Re: [PATCH 6/8] PCI/AER: Add AER sysfs attributes for ratelimits

[Date Prev][Date Next][Thread Prev][Thread Next][Date Index][Thread Index]

 



On Tue, 14 Jan 2025 23:42:58 -0800
Jon Pan-Doh <pandoh@xxxxxxxxxx> wrote:

> Allow userspace to read/write ratelimits per device. Create aer/ sysfs
> directory to store them and any future aer configs.
> 
> Tested using aer-inject[1] tool. Configured correctable log/irq ratelimits
> to 5/10 respectively. Sent 12 AER errors.
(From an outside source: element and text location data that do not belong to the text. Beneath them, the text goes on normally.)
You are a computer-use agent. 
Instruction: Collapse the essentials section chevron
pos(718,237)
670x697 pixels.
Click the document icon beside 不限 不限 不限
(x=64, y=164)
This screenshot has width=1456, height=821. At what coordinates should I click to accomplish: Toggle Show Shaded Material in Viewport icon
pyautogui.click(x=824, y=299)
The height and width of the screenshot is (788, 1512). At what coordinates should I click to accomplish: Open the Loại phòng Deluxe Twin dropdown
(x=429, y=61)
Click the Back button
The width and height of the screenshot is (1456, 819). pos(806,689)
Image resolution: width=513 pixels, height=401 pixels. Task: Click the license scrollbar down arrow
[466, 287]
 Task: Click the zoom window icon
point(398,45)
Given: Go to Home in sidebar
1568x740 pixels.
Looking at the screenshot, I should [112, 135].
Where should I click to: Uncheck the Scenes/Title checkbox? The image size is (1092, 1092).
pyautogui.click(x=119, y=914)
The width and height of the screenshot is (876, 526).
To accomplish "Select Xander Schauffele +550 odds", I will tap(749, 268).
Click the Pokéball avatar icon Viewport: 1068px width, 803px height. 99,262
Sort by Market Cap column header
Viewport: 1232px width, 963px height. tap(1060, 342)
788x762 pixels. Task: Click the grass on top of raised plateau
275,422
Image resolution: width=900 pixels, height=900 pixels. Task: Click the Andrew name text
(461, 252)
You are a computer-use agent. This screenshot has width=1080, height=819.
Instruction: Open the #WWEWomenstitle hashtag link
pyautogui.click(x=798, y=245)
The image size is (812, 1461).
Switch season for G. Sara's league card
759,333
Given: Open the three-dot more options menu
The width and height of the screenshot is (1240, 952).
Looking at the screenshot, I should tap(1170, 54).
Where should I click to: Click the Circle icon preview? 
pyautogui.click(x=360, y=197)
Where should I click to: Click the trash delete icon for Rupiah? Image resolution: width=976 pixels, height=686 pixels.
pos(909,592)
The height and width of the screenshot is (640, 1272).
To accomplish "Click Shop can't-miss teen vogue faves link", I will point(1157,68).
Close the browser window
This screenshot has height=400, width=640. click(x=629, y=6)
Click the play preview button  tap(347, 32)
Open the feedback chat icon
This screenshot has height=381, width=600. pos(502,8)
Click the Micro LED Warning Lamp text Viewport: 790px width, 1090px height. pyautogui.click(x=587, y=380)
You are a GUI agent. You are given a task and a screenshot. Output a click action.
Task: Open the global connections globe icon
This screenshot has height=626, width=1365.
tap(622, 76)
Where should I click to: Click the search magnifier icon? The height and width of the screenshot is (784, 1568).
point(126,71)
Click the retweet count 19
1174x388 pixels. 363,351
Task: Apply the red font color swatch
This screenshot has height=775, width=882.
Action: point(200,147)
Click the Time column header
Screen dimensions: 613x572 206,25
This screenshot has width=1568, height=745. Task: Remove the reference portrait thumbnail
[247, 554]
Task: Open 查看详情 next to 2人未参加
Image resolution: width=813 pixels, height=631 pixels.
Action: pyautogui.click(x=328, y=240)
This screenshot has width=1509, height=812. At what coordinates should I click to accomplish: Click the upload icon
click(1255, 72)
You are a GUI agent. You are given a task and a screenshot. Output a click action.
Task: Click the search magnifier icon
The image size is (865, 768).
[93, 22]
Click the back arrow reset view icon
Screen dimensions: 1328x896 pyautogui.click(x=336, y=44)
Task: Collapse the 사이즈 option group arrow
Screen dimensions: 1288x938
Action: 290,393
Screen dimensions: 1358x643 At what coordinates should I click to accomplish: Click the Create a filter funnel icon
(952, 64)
Observed 5 errors logged while
> AER stats (cat /sys/bus/pci/devices/<dev>/aer_dev_correctable) shows 11
> (1 masked).
> 
> Before: CEMsk: BadTLP-
> After:  CEMsk: BadTLP+.
> 
> [1] https://git.kernel.org/pub/scm/linux/kernel/git/gong.chen/aer-inject.git
> 
> Signed-off-by: Jon Pan-Doh <pandoh@xxxxxxxxxx>
> ---
>  .../testing/sysfs-bus-pci-devices-aer_stats   | 32 +++++++++++
>  Documentation/PCI/pcieaer-howto.rst           |  4 +-
>  drivers/pci/pci-sysfs.c                       |  1 +
>  drivers/pci/pci.h                             |  1 +
>  drivers/pci/pcie/aer.c                        | 56 +++++++++++++++++++
>  5 files changed, 93 insertions(+), 1 deletion(-)
> 
> diff --git a/Documentation/ABI/testing/sysfs-bus-pci-devices-aer_stats b/Documentation/ABI/testing/sysfs-bus-pci-devices-aer_stats
> index d1f67bb81d5d..c680a53af0f4 100644
> --- a/Documentation/ABI/testing/sysfs-bus-pci-devices-aer_stats
> +++ b/Documentation/ABI/testing/sysfs-bus-pci-devices-aer_stats
> @@ -117,3 +117,35 @@ Date:		July 2018
>  KernelVersion:	4.19.0
>  Contact:	linux-pci@xxxxxxxxxxxxxxx, rajatja@xxxxxxxxxx
>  Description:	Total number of ERR_NONFATAL messages reported to rootport.
> +
> +PCIe AER ratelimits
> +----------------------------

Purely from an rst formatting point of view (this gets picked up in the docs
build) --- should extend I think only under the text.

> +
> +These attributes show up under all the devices that are AER capable. Provides
> +configurable ratelimits of logs/irq per error type. Writing a nonzero value
> +changes the number of errors (burst) allowed per 5 second window before
> +ratelimiting. Reading gets the current ratelimits.
> +
> +What:		/sys/bus/pci/devices/<dev>/aer/ratelimit_cor_irq
> +Date:		Jan 2025
> +KernelVersion:	6.14.0
> +Contact:	linux-pci@xxxxxxxxxxxxxxx, pandoh@xxxxxxxxxx
> +Description:	IRQ ratelimit for correctable errors.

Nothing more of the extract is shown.